Contributors mcwhiteside iamjoemccormick

The BeeGFS on NetApp solution includes architectural design considerations used to determine the specific equipment, cabling, and configurations required to support validated workloads.

Building block architecture

The BeeGFS file system can be deployed and scaled in different ways depending on the storage requirements. For example, use cases primarily featuring numerous small files will benefit from extra metadata performance and capacity, whereas use cases featuring fewer large files might favor more storage capacity and performance for actual file contents. These multiple considerations impact different dimensions of the parallel file system deployment, which adds complexity to designing and deploying the file system.

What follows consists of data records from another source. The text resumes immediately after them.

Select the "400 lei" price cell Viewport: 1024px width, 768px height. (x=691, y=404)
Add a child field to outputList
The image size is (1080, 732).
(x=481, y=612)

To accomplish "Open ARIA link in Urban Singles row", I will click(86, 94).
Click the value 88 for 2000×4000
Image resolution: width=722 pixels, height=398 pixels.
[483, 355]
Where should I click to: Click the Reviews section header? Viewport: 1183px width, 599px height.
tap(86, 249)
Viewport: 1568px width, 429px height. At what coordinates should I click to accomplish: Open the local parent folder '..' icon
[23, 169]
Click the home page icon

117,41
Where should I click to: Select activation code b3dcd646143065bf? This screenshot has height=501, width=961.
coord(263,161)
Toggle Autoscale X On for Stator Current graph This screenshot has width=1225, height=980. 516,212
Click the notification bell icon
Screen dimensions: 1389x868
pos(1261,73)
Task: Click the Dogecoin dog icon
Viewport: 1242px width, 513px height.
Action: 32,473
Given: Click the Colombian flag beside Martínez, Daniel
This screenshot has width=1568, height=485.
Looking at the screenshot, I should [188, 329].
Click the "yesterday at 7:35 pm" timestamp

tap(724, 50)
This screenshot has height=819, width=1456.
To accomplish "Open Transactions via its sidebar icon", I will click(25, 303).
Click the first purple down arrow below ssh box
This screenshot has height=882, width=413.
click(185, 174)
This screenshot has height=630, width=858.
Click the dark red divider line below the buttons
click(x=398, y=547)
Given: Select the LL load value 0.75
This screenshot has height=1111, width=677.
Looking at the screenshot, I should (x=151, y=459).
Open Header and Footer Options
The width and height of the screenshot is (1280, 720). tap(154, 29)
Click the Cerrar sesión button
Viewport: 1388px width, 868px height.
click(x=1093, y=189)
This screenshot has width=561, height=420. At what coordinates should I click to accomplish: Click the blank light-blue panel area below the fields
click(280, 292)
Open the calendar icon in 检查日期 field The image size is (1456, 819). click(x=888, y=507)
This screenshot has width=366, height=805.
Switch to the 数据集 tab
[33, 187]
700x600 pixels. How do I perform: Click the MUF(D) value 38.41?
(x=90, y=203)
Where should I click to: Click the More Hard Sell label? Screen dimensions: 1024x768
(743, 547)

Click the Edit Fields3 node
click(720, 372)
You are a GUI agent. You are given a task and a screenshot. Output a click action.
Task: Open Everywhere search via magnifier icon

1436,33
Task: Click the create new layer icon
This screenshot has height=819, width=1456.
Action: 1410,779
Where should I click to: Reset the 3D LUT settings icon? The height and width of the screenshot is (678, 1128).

To address these challenges, NetApp has designed a standard building block architecture that is used to scale out each of these dimensions. Typically, BeeGFS building blocks are deployed in one of three configuration profiles:

  • A single base building block, including BeeGFS management, metadata, and storage services

  • A BeeGFS metadata plus storage building block

  • A BeeGFS storage only building block

The only hardware change between these three options is the use of smaller drives for BeeGFS metadata. Otherwise, all configuration changes are applied through software. And with Ansible as the deployment engine, setting up the desired profile for a particular building block makes configuration tasks straightforward.

For further details, see Verified hardware design.

File system services

The BeeGFS file system includes the following main services:

  • Management service. Registers and monitors all other services.

  • Storage service. Stores the distributed user file contents known as data chunk files.

  • Metadata service. Keeps track of the file system layout, directory, file attributes, and so on.

  • Client service. Mounts the file system to access the stored data.

The following figure shows BeeGFS solution components and relationships used with NetApp E-Series systems.

BeeGFS Components

As a parallel file system, BeeGFS stripes its files over multiple server nodes to maximize read/write performance and scalability. The server nodes work together to deliver a single file system that can be simultaneously mounted and accessed by other server nodes, commonly known as clients. These clients can see and consume the distributed file system similarly to a local file system such as NTFS, XFS, or ext4.

The four main services run on a wide range of supported Linux distributions and communicate via any TCP/IP or RDMA-capable network, including InfiniBand (IB), Omni-Path (OPA), and RDMA over Converged Ethernet (RoCE). The BeeGFS server services (management, storage, and metadata) are user space daemons, while the client is a native kernel module (patchless). All components can be installed or updated without rebooting, and you can run any combination of services on the same node.

HA architecture

BeeGFS on NetApp expands the functionality of the BeeGFS enterprise edition by creating a fully integrated solution with NetApp hardware that enables a shared-disk high availability (HA) architecture.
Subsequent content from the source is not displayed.